The relationship between deliberate practice and flow puzzled Angela Duckworth, the author of Grit: The Power of Passion and Perseverance. She noticed that if we have enough motivation, working towards our goals should be pleasurable. Yet, at the same time, improvement involves exposing our flaws, and constantly finding shortcomings in our skills can be daunting. We have been conditioned to think about failure in negative terms, but most successful learners embrace it as a necessary step to improvement. If you don’t fail, it means you remain in the same place—in your comfort zone— and that’s not where progress happens.
To illustrate this point, let’s use a gym metaphor.

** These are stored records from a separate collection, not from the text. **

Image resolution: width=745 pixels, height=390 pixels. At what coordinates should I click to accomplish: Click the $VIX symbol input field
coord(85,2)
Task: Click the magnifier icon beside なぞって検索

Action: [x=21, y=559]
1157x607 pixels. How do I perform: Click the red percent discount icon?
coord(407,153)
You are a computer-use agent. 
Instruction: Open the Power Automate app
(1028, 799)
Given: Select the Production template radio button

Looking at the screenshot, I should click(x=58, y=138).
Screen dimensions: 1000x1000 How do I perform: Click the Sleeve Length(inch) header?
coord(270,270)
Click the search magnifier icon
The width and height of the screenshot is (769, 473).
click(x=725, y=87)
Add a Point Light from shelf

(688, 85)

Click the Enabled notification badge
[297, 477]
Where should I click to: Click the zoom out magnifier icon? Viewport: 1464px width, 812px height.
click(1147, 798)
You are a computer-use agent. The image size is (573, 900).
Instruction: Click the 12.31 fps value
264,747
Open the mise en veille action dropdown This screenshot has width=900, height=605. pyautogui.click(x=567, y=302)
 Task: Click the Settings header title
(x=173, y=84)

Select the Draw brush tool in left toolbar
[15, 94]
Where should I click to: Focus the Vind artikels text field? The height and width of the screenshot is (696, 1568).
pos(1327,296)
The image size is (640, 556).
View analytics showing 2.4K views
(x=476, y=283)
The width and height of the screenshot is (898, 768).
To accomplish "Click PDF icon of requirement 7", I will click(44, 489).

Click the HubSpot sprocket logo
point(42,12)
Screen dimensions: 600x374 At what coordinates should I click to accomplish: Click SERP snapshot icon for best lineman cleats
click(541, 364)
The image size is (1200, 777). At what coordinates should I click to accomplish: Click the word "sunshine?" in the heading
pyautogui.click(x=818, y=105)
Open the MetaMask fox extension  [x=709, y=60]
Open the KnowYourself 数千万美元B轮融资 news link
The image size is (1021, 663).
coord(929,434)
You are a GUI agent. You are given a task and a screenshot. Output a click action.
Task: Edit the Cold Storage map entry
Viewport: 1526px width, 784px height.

If you want to train your muscles, you can lift weights according to your capacity until you reach exhaustion point. Reaching your limit is not a failure! And regardless of how strong you are, there will always be a weight too heavy for you to lift.
By reaching your limits each time, you’re just gradually moving the boundary of your maximum capacity.
Polishing your skills requires effort, and exposing yourself to the feedback of experts can make you feel vulnerable. Understanding this finally made me realise why I always felt stressed before my drumming classes: I knew there was a 90% chance of hearing criticism. And as a perfectionist, I don’t like to have my flaws pointed out.
Allow yourself the freedom to be imperfect and understand that the teacher’s aim is not to put you down, but help you grow.
So, where does the flow come in? You will experience flow as a state where you are using your existing knowledge and having fun with the new skill you acquired through those hours of practice. You are in the flow when you play through a song you have been learning, when you spend hours absorbed in painting a landscape or when you talk about your favourite films in Korean. In a sense, all our goals are variations in reaching the state of flow.
“When you quit something that you had initially wanted to do, it’s because the reasons to stop eventually came to outweigh the reasons to continue. Thus, to maintain your motivation you can either strengthen the reasons to keep going or weaken the reasons to quit.” — Anders Ericsson, Peak
It’s important to allow yourself to get into a state of flow when you reach a part of your goal. By demonstrating to yourself how far you have come and how much pleasure you derive from the activity you are working to master, you will gain an extra motivational kick. Flow reminds you of what the deliberate practice has been about and shows that more is possible.
Ready to reach your peak?
There are no more excuses. If you truly want to improve, the steps are clear.
Whatever skill you’re working on, no teacher or app can do it for you. A network of like-minded individuals and mentors will provide necessary support, but you can’t outsource your own progress.
Start working on it, for flow’s sake!